Artist News

Jailed Pussy Riot members confirm protest remains the priority

By | Published on Friday 28 March 2014

Pussy Riot

Nadezhda Tolokonnikova and Maria Alyokhina, the two members of Russian punk protest group Pussy Riot who were jailed after a performance in a Moscow church in 2012, have told Estonian music convention Tallinn Music Week that they’ve had plenty of offers to tour as a group, but that they have declined, stressing that their objective remains political protest, with their creative output basically a means to an end. Tolokonnikova and Alyokhina for certain don’t currently have any more conventional ambitions in the music space.

“We started our band when it became clear that the people in power in Russia were moving to ensure Vladimir Putin got a third term in office”, Tolokonnikova explained. “We could see that the government was increasingly targeting its opponents. I saw it first hand – a guy I studied with was sent to prison for a year over political matters. So we formed the band to support these political prisoners, and to try and start an alternative discourse”.

“Our mission remains staging protest performances, often in illegal spaces”, she went on, confirming that, for her at least, the political protest came first and the music second, it being a medium for the desired ‘alternative discourse’. “A conventional music career is not of interest to us”, she said.

Joining Tolokonnikova and Alyokhina on the TMW panel was Russian promoter and journalist Artemyi Trotisky, who tackled the question of why – when so many high profile Western artists quickly spoke out in support of Pussy Riot after their arrest and during their trial – the Russian music community showed a lot less solidarity.
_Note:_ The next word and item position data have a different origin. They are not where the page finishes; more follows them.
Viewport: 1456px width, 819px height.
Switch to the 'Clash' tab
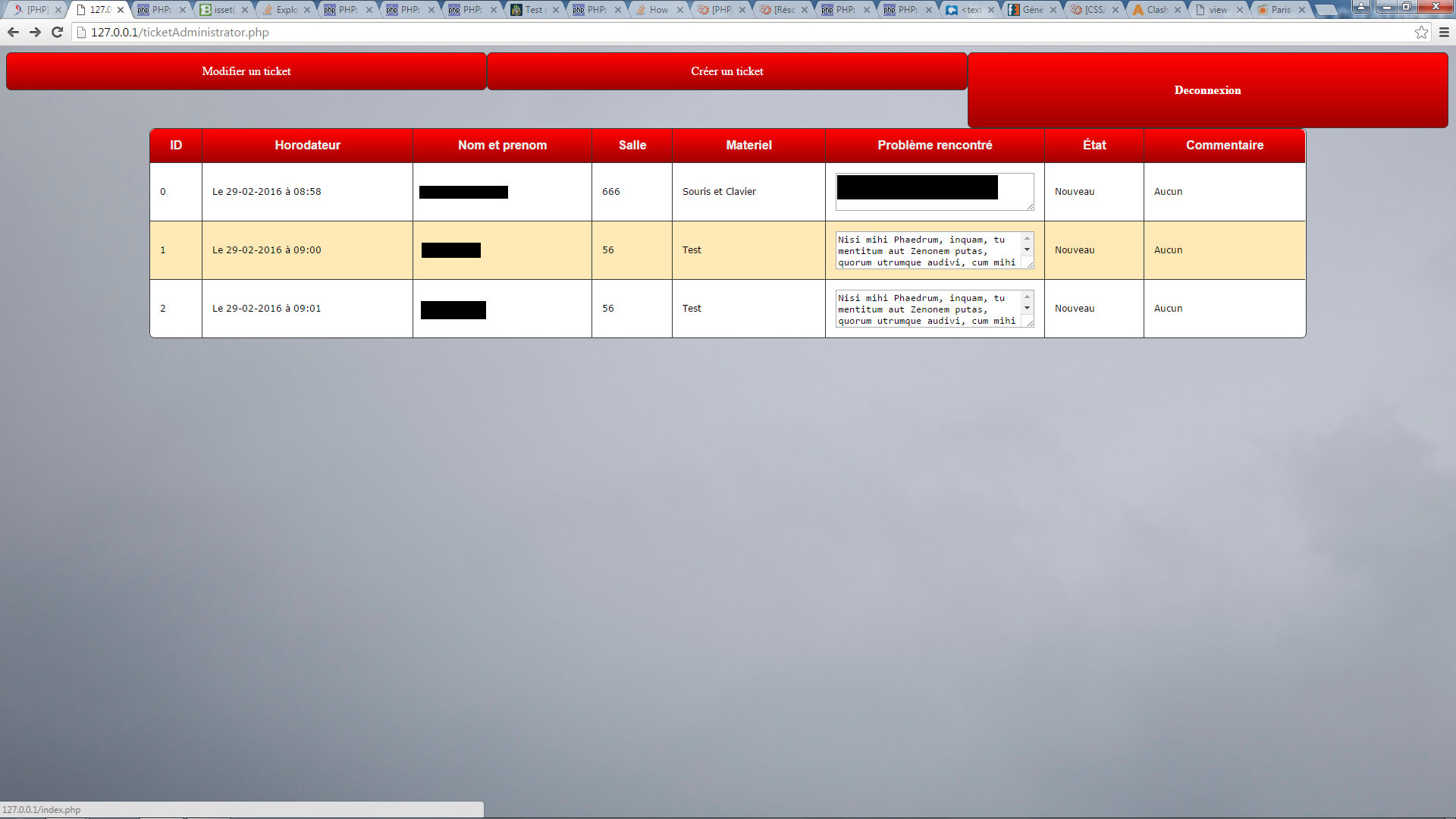pos(1155,10)
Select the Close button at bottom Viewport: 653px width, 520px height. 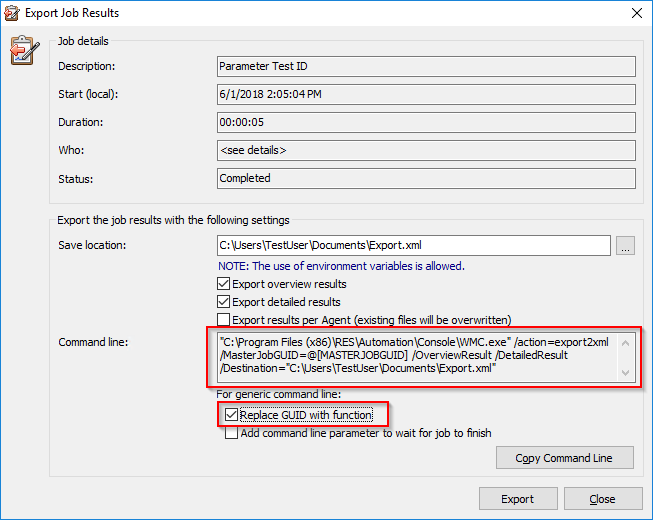603,499
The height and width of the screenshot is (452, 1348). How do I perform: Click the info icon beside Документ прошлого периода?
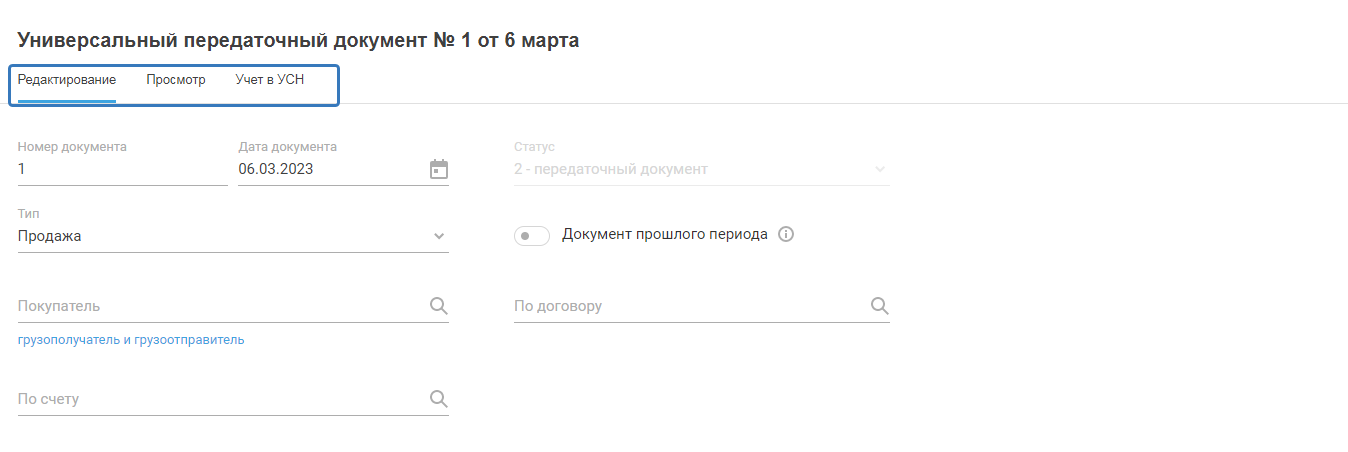(x=785, y=235)
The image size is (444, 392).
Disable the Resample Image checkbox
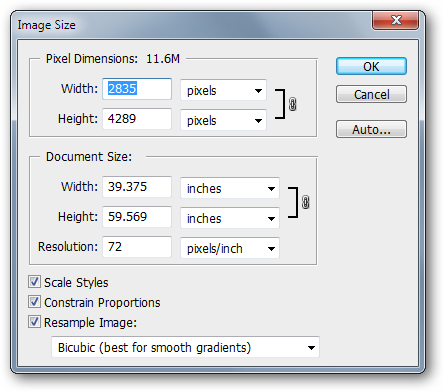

That protest came first for Pussy Riot was a big part of it, Trotisky noted. “I think Russian musicians didn’t consider these girls as their colleagues, unlike their Western counterparts”, he said. “They tended to hone in on Pussy Riot’s musicianship – and took offence that this group didn’t care so much about playing good guitar, that it didn’t matter if the singing was out of tune – so this was a protest group rather than a band”.

Which in essence it was, of course, though the power of the message, and the creative and contentious way in which it was delivered through song and performance nevertheless appealed to artists outside Russia.

“The Russian rock community is generally very quiet on political issues”, he continued. “Though that might now be starting to change. But I think any failure to speak out in support of Nadezhda and Maria in 2012 was mainly down to fear – which is something rock stars don’t like to admit to – and also a little jealously, that this group was getting so much worldwide attention by using music as protest, rather than making music for the sake of it”.